2. In his second enumeration of error, Moore contends that the trial court erred in dismissing his claim of intentional interference with his contractual relationship. Moore asserts that Moraitis and certain other BellSouth officers intentionally enacted discriminatory policies with the knowledge that the policies would interfere with his contractual right to promotion. We disagree.
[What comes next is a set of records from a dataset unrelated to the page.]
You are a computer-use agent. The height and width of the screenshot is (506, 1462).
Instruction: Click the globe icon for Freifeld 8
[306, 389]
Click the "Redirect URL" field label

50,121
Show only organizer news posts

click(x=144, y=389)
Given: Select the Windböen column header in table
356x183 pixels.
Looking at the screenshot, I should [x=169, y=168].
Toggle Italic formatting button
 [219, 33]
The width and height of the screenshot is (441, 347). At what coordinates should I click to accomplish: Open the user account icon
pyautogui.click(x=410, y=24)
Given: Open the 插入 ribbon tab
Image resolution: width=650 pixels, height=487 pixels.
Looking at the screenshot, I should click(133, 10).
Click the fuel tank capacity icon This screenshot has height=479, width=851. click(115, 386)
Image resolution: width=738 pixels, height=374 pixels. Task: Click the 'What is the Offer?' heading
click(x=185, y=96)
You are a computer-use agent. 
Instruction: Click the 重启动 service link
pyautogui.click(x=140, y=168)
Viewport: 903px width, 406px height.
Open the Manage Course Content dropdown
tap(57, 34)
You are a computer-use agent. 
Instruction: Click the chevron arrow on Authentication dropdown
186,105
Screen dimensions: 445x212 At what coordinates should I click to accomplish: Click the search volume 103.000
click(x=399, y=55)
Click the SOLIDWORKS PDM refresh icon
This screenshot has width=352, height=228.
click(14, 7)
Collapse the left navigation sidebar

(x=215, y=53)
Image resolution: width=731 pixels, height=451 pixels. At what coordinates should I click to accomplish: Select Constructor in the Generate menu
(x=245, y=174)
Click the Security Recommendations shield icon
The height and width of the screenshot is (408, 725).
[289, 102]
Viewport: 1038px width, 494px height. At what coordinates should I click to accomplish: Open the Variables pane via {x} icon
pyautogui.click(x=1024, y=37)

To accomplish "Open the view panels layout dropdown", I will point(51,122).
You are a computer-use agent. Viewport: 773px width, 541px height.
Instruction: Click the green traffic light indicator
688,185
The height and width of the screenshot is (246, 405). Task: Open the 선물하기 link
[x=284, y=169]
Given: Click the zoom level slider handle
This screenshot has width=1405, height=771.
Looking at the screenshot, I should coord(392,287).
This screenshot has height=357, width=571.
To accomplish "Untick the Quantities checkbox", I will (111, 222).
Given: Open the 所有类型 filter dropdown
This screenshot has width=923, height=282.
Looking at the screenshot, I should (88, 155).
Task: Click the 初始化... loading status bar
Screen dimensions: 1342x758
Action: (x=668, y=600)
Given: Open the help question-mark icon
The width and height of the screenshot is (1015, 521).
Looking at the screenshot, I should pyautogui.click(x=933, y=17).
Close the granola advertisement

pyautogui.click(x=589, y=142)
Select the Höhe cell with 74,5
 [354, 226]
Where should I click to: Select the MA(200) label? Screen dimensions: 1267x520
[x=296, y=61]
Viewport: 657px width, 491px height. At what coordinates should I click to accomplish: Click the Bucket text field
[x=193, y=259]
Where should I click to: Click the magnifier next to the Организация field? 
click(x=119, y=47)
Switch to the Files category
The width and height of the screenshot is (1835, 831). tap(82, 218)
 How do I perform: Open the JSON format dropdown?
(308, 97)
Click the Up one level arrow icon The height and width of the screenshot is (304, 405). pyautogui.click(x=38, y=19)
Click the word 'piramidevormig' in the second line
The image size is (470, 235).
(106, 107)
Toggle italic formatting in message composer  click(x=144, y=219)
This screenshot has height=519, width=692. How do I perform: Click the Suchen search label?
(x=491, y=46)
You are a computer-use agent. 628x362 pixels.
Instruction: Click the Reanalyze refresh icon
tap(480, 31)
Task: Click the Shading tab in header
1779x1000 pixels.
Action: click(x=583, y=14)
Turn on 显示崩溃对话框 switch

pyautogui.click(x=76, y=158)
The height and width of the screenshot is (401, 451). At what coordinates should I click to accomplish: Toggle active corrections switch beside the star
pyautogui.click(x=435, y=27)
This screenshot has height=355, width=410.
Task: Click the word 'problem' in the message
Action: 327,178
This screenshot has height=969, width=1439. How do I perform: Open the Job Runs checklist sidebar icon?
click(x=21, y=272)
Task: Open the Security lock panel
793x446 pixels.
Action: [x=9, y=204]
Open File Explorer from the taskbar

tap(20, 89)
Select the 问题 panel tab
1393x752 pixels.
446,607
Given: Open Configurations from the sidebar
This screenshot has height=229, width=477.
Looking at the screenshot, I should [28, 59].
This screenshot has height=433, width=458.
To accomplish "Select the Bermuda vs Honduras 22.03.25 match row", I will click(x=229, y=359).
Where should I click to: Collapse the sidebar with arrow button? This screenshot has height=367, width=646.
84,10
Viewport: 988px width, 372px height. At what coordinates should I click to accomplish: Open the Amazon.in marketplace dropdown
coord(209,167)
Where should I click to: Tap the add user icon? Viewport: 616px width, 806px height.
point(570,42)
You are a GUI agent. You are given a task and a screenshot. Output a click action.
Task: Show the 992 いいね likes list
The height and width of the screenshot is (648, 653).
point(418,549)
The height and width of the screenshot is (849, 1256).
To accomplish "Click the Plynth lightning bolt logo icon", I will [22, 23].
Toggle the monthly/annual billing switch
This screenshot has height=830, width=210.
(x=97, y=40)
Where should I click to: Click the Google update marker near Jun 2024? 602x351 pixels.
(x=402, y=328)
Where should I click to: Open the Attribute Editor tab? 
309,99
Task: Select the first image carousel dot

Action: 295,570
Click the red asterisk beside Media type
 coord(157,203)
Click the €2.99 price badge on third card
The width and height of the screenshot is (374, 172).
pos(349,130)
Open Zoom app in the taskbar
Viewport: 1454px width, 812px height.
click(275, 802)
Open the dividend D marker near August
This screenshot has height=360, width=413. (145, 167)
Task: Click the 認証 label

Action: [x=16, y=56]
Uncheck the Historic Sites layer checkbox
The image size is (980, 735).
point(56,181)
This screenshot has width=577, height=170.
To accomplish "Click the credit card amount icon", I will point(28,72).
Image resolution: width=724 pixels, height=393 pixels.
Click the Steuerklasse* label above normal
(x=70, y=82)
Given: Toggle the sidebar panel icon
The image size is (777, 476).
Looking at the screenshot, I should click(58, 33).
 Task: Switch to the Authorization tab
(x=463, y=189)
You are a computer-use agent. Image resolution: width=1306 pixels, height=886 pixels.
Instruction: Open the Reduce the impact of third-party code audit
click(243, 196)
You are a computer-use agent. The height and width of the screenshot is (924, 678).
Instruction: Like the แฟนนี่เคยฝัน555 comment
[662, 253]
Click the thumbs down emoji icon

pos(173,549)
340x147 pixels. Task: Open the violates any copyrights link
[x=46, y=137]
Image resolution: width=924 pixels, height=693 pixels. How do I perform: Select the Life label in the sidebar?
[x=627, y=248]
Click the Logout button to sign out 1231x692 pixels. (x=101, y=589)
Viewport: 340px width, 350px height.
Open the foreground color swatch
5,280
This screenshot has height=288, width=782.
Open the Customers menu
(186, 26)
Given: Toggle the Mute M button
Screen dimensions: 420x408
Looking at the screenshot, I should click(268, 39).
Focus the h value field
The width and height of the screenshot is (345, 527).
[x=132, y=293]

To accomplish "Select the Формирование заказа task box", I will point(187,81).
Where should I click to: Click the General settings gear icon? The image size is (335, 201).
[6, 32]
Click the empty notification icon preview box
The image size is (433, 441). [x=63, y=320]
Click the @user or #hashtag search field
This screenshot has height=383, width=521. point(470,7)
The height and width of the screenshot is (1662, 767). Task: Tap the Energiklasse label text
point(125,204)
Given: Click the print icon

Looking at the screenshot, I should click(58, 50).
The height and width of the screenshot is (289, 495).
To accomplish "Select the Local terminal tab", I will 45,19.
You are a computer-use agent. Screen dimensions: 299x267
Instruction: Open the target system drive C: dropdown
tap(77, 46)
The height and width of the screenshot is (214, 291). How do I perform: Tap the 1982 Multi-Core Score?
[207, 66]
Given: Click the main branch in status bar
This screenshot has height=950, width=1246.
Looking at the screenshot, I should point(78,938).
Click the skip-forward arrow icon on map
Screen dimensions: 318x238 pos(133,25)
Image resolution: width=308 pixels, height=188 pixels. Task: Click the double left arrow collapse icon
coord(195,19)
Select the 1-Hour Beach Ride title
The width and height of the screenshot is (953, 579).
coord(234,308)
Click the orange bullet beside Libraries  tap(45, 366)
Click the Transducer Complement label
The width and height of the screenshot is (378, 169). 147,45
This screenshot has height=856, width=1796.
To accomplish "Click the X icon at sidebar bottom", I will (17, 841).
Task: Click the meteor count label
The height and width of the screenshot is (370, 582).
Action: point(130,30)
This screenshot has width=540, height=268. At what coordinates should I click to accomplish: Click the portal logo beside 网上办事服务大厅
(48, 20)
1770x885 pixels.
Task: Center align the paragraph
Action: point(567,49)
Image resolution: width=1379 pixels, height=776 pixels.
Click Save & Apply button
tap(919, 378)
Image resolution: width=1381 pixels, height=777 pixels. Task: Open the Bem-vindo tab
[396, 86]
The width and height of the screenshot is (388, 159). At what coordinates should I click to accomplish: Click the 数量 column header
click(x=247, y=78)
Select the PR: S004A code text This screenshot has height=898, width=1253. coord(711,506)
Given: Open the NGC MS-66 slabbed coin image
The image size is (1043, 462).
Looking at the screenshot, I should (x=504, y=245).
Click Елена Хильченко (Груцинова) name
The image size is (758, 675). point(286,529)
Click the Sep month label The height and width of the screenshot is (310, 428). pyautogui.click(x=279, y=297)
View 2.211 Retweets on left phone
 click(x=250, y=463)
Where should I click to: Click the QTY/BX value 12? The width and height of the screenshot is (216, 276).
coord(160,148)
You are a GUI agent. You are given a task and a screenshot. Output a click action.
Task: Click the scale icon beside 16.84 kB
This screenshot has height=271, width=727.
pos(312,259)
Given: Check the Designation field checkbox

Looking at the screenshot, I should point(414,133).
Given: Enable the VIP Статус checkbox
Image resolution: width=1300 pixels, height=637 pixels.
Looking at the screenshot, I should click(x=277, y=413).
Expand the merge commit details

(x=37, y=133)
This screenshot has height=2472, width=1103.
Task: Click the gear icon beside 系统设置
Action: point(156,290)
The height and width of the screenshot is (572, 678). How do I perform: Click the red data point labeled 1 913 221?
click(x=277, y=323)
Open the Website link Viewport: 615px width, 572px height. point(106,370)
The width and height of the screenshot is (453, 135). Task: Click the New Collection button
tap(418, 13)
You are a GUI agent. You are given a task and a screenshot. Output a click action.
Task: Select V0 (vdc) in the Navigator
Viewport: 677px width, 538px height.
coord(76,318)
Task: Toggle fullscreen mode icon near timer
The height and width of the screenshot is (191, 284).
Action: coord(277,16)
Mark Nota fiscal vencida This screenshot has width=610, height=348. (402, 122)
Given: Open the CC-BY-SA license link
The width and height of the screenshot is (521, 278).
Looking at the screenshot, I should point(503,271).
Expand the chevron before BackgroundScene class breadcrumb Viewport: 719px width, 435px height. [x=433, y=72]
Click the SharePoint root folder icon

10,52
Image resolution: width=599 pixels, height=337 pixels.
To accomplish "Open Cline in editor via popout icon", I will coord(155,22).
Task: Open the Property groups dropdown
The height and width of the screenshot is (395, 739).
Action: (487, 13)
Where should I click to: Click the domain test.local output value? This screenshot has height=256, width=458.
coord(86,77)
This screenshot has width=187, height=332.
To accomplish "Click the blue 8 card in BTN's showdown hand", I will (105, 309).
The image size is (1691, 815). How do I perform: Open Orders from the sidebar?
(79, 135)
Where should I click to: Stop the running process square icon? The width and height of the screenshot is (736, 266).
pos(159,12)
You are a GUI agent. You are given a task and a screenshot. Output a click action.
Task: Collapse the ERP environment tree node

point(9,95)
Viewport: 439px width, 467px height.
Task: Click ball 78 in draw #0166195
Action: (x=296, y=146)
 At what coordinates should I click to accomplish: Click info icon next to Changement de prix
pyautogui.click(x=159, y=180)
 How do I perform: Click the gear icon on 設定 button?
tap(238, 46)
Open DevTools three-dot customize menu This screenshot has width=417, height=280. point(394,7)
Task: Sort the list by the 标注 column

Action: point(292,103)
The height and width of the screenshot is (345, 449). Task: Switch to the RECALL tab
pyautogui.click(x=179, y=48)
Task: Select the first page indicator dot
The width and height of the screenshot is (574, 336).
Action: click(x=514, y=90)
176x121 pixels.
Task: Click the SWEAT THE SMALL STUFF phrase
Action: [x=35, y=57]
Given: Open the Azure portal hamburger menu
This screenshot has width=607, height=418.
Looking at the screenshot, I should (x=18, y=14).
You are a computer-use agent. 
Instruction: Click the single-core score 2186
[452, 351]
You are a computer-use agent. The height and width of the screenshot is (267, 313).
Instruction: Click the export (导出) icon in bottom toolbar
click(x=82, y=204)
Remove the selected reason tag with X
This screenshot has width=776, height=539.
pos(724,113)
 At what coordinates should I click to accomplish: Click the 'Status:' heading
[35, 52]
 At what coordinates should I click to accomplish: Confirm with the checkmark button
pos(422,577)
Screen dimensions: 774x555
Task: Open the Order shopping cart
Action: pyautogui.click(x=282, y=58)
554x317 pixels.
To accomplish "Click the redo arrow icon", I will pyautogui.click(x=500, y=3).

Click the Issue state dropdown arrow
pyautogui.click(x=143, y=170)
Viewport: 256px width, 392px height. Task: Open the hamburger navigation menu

To maintain a claim for tortious interference with contractual relations, Moore must allege that the defendants: (1) took improper action or engaged in wrongful conduct without privilege; (2) acted purposely and with malice with the intent to injure; (3) induced a breach of contractual obligations or caused a party or third parties to discontinue or fail to enter into an anticipated business relationship with the plaintiff; and (4) that their tortious conduct proximately caused damage to the plaintiff.12 “A cause of action for intentional interference with contractual rights must be based on the intentional and non-privileged interference by a third party with existing contractual rights and relations.” 13
Moore is unable to maintain a claim for tortious interference with contractual relations. For the reasons stated in Division 1, Moore does not have an enforceable contract. There can be no breach of an unenforceable contract.14 It follows that Moore cannot hold defendants liable for inducing the alleged breach. Thus, the trial court did not err in dismissing this count.
1. The BellSouth officers and employees included Iain Paterson, Duane Ackerman, Stan Hamm, Earle Mauldin, Odie Donald, and Roy McAllister.
2. Moore also asserted a claim for intentional interference with his employment relationship with BellSouth Mobility. But that claim is not before us on this appeal.
3. Mooney v. Mooney, 235 Ga.App. 117, 508 S.E.2d 766 (1998).
4. Sidwell v. Sidwell, 237 Ga.App. 716, 717(1), 515 S.E.2d 634 (1999).
5. Plane v. Uniforce MIS Svcs. &c., 223 Ga.App. 731, 733(1), 479 S.E.2d 18 (1996); see also Alston v. Brown Transport Corp., 182 Ga.App. 632, 633(2), 356 S.E.2d 517 (1987).
6. 265 Ga. 240, 454 S.E.2d 488 (1995).
7. Id. at 241, 454 S.E.2d 488.
8. (Punctuation omitted.) Id.
9. Id. at 242, 454 S.E.2d 488.
11. (Punctuation omitted.) Id. at 633(2), 356 S.E.2d 517.
12. Witty v. McNeal Agency, 239 Ga.App. 554, 561(4), 521 S.E.2d 619 (1999).
13. (Citations, punctuation and emphasis omitted.) Lake Tightsqueeze v. Chrysler First Financial Svcs. Corp., 210 Ga.App. 178, 181(5), 435 S.E.2d 486 (1993).
14. Dwyer v. McCoy, 236 Ga.App. 326, 328(4), 512 S.E.2d 70 (1999).
ANDREWS, P.J., and ELLINGTON, J., concur.